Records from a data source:
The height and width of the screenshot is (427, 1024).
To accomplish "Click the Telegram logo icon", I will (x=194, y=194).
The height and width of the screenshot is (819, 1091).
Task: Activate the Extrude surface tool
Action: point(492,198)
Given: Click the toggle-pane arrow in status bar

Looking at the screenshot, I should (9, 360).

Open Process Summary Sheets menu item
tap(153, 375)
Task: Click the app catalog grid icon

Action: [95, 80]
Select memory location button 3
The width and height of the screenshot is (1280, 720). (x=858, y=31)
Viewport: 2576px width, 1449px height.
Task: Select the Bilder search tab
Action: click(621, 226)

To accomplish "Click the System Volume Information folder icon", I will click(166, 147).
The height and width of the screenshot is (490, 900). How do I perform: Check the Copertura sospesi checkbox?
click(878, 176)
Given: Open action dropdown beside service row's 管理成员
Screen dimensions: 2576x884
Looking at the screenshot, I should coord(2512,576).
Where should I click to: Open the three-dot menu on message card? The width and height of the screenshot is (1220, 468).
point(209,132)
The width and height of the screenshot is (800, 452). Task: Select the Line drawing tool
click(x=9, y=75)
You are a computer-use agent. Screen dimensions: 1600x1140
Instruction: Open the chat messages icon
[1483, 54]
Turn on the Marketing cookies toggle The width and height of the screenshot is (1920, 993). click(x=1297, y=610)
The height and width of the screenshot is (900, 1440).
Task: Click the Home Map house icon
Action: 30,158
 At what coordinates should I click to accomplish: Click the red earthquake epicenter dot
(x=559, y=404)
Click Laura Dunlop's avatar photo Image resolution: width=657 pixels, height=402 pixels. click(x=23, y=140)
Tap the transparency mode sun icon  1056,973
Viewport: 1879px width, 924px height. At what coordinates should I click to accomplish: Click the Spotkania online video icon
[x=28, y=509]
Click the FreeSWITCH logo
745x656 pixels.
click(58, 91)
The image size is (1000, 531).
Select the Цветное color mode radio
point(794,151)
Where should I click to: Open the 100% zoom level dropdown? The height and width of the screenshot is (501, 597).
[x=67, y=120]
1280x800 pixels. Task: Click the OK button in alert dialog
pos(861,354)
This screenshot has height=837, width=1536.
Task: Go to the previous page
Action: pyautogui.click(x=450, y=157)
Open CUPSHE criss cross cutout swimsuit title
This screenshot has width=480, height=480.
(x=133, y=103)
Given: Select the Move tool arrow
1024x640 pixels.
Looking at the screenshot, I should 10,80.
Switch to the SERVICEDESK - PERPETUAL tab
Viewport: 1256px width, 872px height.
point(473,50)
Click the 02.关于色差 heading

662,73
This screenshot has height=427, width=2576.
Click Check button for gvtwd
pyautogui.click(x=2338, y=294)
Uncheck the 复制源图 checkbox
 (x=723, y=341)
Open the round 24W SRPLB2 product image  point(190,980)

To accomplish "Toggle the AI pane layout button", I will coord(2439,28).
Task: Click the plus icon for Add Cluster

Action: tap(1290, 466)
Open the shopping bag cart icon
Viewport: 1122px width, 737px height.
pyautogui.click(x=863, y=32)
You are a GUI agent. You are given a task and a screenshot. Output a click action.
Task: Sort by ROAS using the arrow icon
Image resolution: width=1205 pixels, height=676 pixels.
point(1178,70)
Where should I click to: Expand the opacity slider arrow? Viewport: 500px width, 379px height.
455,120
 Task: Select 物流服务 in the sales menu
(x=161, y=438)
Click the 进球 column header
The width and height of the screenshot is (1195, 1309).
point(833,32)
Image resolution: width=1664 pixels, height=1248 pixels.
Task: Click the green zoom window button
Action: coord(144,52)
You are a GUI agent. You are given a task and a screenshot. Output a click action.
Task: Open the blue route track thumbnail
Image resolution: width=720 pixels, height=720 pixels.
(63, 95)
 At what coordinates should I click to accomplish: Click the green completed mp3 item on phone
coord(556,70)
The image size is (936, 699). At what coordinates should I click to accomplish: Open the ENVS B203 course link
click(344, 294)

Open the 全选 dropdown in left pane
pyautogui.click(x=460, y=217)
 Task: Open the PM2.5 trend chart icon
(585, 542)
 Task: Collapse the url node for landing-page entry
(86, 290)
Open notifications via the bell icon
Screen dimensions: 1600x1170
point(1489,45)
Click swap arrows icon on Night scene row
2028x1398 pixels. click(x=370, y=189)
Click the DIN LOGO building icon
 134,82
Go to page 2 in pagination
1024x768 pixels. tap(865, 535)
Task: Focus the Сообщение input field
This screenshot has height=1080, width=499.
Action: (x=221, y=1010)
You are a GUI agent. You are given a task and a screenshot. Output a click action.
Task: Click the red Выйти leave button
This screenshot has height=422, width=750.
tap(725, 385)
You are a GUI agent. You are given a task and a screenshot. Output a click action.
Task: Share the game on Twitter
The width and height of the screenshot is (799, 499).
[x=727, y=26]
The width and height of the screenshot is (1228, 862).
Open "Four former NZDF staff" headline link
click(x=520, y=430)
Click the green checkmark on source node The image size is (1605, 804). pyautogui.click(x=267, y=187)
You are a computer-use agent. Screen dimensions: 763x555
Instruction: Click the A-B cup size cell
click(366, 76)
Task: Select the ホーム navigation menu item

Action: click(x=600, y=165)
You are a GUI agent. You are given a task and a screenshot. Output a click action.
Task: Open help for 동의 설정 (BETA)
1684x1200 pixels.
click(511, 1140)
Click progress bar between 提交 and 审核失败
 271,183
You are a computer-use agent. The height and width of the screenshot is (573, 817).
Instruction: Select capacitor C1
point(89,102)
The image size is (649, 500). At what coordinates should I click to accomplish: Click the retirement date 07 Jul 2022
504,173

Do this: Copy all of the material above line for line, with no changes.

Response for this exercise:
The height and width of the screenshot is (427, 1024).
To accomplish "Click the Telegram logo icon", I will (x=194, y=194).
The height and width of the screenshot is (819, 1091).
Task: Activate the Extrude surface tool
Action: point(492,198)
Given: Click the toggle-pane arrow in status bar

Looking at the screenshot, I should (9, 360).

Open Process Summary Sheets menu item
tap(153, 375)
Task: Click the app catalog grid icon

Action: [95, 80]
Select memory location button 3
The width and height of the screenshot is (1280, 720). (x=858, y=31)
Viewport: 2576px width, 1449px height.
Task: Select the Bilder search tab
Action: click(621, 226)

To accomplish "Click the System Volume Information folder icon", I will click(166, 147).
The height and width of the screenshot is (490, 900). How do I perform: Check the Copertura sospesi checkbox?
click(878, 176)
Given: Open action dropdown beside service row's 管理成员
Screen dimensions: 2576x884
Looking at the screenshot, I should coord(2512,576).
Where should I click to: Open the three-dot menu on message card? The width and height of the screenshot is (1220, 468).
point(209,132)
The width and height of the screenshot is (800, 452). Task: Select the Line drawing tool
click(x=9, y=75)
You are a computer-use agent. Screen dimensions: 1600x1140
Instruction: Open the chat messages icon
[1483, 54]
Turn on the Marketing cookies toggle The width and height of the screenshot is (1920, 993). click(x=1297, y=610)
The height and width of the screenshot is (900, 1440).
Task: Click the Home Map house icon
Action: 30,158
 At what coordinates should I click to accomplish: Click the red earthquake epicenter dot
(x=559, y=404)
Click Laura Dunlop's avatar photo Image resolution: width=657 pixels, height=402 pixels. click(x=23, y=140)
Tap the transparency mode sun icon  1056,973
Viewport: 1879px width, 924px height. At what coordinates should I click to accomplish: Click the Spotkania online video icon
[x=28, y=509]
Click the FreeSWITCH logo
745x656 pixels.
click(58, 91)
The image size is (1000, 531).
Select the Цветное color mode radio
point(794,151)
Where should I click to: Open the 100% zoom level dropdown? The height and width of the screenshot is (501, 597).
[x=67, y=120]
1280x800 pixels. Task: Click the OK button in alert dialog
pos(861,354)
This screenshot has height=837, width=1536.
Task: Go to the previous page
Action: pyautogui.click(x=450, y=157)
Open CUPSHE criss cross cutout swimsuit title
This screenshot has width=480, height=480.
(x=133, y=103)
Given: Select the Move tool arrow
1024x640 pixels.
Looking at the screenshot, I should 10,80.
Switch to the SERVICEDESK - PERPETUAL tab
Viewport: 1256px width, 872px height.
point(473,50)
Click the 02.关于色差 heading

662,73
This screenshot has height=427, width=2576.
Click Check button for gvtwd
pyautogui.click(x=2338, y=294)
Uncheck the 复制源图 checkbox
 (x=723, y=341)
Open the round 24W SRPLB2 product image  point(190,980)

To accomplish "Toggle the AI pane layout button", I will coord(2439,28).
Task: Click the plus icon for Add Cluster

Action: tap(1290, 466)
Open the shopping bag cart icon
Viewport: 1122px width, 737px height.
pyautogui.click(x=863, y=32)
You are a GUI agent. You are given a task and a screenshot. Output a click action.
Task: Sort by ROAS using the arrow icon
Image resolution: width=1205 pixels, height=676 pixels.
point(1178,70)
Where should I click to: Expand the opacity slider arrow? Viewport: 500px width, 379px height.
455,120
 Task: Select 物流服务 in the sales menu
(x=161, y=438)
Click the 进球 column header
The width and height of the screenshot is (1195, 1309).
point(833,32)
Image resolution: width=1664 pixels, height=1248 pixels.
Task: Click the green zoom window button
Action: coord(144,52)
You are a GUI agent. You are given a task and a screenshot. Output a click action.
Task: Open the blue route track thumbnail
Image resolution: width=720 pixels, height=720 pixels.
(63, 95)
 At what coordinates should I click to accomplish: Click the green completed mp3 item on phone
coord(556,70)
The image size is (936, 699). At what coordinates should I click to accomplish: Open the ENVS B203 course link
click(344, 294)

Open the 全选 dropdown in left pane
pyautogui.click(x=460, y=217)
 Task: Open the PM2.5 trend chart icon
(585, 542)
 Task: Collapse the url node for landing-page entry
(86, 290)
Open notifications via the bell icon
Screen dimensions: 1600x1170
point(1489,45)
Click swap arrows icon on Night scene row
2028x1398 pixels. click(x=370, y=189)
Click the DIN LOGO building icon
 134,82
Go to page 2 in pagination
1024x768 pixels. tap(865, 535)
Task: Focus the Сообщение input field
This screenshot has height=1080, width=499.
Action: (x=221, y=1010)
You are a GUI agent. You are given a task and a screenshot. Output a click action.
Task: Click the red Выйти leave button
This screenshot has height=422, width=750.
tap(725, 385)
You are a GUI agent. You are given a task and a screenshot. Output a click action.
Task: Share the game on Twitter
The width and height of the screenshot is (799, 499).
[x=727, y=26]
The width and height of the screenshot is (1228, 862).
Open "Four former NZDF staff" headline link
click(x=520, y=430)
Click the green checkmark on source node The image size is (1605, 804). pyautogui.click(x=267, y=187)
You are a computer-use agent. Screen dimensions: 763x555
Instruction: Click the A-B cup size cell
click(366, 76)
Task: Select the ホーム navigation menu item

Action: click(x=600, y=165)
You are a GUI agent. You are given a task and a screenshot. Output a click action.
Task: Open help for 동의 설정 (BETA)
1684x1200 pixels.
click(511, 1140)
Click progress bar between 提交 and 审核失败
 271,183
You are a computer-use agent. The height and width of the screenshot is (573, 817).
Instruction: Select capacitor C1
point(89,102)
The image size is (649, 500). At what coordinates should I click to accomplish: Click the retirement date 07 Jul 2022
504,173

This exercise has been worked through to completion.